Abstract

Lewy body diseases such as Parkinson disease (PD) involve intra-neuronal deposition of the protein alpha-synuclein (AS) and depletion of nigrostriatal dopamine. Interactions of AS with dopamine oxidation products may link these neurohistopathologic and neurochemical abnormalities, via two potential pathways-spontaneous oxidation of dopamine to dopamine-quinone and enzymatic oxidation of dopamine catalyzed by monoamine oxidase to form 3,4-dihydroxyphenylacetaldehyde (DOPAL), which is then oxidized to DOPAL-quinone.
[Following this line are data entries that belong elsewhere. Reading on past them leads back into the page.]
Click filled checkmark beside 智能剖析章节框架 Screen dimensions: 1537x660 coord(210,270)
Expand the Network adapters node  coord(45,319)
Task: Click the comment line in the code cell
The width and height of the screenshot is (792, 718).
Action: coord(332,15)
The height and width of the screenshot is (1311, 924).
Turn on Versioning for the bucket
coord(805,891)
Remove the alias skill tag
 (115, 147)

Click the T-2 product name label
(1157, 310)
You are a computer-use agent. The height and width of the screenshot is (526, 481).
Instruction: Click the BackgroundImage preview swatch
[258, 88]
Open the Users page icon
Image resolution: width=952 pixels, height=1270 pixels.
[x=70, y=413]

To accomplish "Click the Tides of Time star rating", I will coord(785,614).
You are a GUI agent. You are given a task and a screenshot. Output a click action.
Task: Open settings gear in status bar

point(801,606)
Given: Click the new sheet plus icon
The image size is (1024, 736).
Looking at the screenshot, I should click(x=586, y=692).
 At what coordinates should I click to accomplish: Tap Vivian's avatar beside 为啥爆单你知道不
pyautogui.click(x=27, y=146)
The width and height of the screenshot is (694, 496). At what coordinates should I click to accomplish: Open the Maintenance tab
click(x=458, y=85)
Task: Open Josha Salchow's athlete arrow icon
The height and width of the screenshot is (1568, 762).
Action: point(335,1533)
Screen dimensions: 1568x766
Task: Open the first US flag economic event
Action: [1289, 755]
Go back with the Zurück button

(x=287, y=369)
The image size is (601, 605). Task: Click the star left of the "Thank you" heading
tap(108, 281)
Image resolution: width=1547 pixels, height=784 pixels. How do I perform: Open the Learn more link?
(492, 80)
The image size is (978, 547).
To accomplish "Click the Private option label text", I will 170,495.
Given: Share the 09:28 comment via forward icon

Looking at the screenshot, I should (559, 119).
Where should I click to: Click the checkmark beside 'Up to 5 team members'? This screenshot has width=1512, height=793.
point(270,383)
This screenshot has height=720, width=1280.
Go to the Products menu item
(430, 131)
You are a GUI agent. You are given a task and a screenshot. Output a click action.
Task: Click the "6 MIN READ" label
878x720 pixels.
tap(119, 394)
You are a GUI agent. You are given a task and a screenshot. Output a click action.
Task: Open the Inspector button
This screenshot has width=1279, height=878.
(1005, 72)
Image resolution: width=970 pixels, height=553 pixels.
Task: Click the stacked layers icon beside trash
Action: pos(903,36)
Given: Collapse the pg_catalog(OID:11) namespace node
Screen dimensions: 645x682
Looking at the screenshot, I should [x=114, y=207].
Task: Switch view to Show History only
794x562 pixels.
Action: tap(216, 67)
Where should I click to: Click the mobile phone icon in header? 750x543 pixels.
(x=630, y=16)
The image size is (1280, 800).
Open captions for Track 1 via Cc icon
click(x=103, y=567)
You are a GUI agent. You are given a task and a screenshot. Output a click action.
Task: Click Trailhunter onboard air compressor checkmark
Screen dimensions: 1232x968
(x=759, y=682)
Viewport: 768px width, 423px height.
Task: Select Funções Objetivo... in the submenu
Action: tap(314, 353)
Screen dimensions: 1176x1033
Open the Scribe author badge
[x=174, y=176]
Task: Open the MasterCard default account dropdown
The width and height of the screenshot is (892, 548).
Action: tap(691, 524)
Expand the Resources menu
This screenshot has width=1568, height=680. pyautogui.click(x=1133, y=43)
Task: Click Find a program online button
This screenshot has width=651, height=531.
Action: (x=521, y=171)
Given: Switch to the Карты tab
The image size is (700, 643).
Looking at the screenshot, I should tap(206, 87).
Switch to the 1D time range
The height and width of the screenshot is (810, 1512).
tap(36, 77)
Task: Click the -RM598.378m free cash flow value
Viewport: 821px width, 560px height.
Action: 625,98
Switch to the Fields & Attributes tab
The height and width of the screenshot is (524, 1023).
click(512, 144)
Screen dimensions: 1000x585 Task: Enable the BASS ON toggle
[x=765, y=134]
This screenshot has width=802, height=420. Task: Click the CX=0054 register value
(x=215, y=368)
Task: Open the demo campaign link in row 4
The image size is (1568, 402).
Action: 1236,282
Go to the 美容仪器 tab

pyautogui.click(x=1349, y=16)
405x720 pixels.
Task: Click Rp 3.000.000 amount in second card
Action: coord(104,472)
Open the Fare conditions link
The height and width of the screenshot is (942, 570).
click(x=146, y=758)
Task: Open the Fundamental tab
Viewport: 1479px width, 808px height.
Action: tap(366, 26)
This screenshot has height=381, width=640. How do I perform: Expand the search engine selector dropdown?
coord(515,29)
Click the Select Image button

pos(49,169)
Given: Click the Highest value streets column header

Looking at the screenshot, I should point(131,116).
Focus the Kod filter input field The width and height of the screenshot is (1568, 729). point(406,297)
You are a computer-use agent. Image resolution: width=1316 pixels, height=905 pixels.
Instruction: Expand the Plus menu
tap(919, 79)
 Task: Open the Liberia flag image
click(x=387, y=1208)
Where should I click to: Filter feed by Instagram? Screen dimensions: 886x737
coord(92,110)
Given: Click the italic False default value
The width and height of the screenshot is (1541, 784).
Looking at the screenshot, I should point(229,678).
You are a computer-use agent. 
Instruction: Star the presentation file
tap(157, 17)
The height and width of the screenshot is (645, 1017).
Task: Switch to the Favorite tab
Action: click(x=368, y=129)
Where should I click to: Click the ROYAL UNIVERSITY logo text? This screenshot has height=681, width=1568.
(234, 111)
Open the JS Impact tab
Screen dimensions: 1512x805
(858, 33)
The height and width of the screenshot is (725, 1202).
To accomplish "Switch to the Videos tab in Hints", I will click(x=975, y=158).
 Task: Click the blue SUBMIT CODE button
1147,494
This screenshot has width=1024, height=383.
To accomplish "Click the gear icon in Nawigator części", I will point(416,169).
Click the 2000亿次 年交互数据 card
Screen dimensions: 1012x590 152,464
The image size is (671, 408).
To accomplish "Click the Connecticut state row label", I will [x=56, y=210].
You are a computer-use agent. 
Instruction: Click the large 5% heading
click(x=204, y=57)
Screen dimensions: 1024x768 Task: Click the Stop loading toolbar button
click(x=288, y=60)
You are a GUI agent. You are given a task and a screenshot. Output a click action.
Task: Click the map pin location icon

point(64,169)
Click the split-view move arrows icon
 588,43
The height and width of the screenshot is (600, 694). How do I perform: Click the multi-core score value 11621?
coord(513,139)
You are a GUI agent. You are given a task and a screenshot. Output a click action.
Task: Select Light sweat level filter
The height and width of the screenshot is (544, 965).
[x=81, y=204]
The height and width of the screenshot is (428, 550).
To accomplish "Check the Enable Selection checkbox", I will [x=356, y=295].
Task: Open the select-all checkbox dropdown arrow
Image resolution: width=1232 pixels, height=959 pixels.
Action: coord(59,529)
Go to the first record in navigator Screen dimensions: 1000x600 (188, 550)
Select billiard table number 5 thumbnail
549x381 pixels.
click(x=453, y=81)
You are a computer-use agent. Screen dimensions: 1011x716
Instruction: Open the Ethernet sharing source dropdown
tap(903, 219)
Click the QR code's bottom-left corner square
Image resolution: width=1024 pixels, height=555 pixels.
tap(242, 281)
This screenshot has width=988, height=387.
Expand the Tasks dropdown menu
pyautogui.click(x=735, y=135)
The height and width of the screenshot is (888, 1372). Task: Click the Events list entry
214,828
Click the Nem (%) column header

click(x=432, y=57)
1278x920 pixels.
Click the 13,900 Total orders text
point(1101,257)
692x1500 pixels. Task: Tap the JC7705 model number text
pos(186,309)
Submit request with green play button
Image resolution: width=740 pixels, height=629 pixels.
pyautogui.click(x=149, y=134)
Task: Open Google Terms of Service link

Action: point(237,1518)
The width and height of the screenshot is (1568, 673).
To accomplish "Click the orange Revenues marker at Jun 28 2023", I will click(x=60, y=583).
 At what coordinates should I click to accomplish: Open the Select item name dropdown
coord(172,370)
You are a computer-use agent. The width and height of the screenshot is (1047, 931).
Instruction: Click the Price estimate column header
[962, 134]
We compared these two pathways in terms of the ability of dopamine and DOPAL to modify AS. DOPAL was far more potent than dopamine both in oligomerizing and forming quinone-protein adducts with ("quinonizing") AS. The DOPAL-induced protein modifications were enhanced similarly by pro-oxidation with Cu(II) or tyrosinase and inhibited similarly by anti-oxidation with N-acetylcysteine. Dopamine oxidation evoked by Cu(II) or tyrosinase did not quinonize AS. In cultured MO3.13 human oligodendrocytes DOPAL resulted in the formation of numerous intra-cellular quinoproteins that were visualized by near infrared microscopy. We conclude that of the two routes by which oxidation of dopamine modifies AS and other proteins, that via DOPAL is more prominent. The results support developing experimental therapeutic strategies that might mitigate deleterious modifications of proteins such as AS in Lewy body diseases by targeting DOPAL formation and oxidation.